▶ [Problem]:
Whenever the string "Task" turns up in a line below, that line should be copied.

_ _ _ _ _ _ _

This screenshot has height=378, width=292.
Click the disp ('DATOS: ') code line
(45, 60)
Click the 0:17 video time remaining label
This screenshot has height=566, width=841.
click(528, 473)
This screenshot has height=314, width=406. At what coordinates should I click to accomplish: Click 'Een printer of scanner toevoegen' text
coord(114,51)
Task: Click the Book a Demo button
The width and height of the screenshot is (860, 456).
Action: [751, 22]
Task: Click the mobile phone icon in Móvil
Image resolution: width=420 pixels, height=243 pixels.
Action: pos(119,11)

_ _ _ _ _ _ _

▶ [Solution to the exercise]:
Task: Click the Book a Demo button
Task: Click the mobile phone icon in Móvil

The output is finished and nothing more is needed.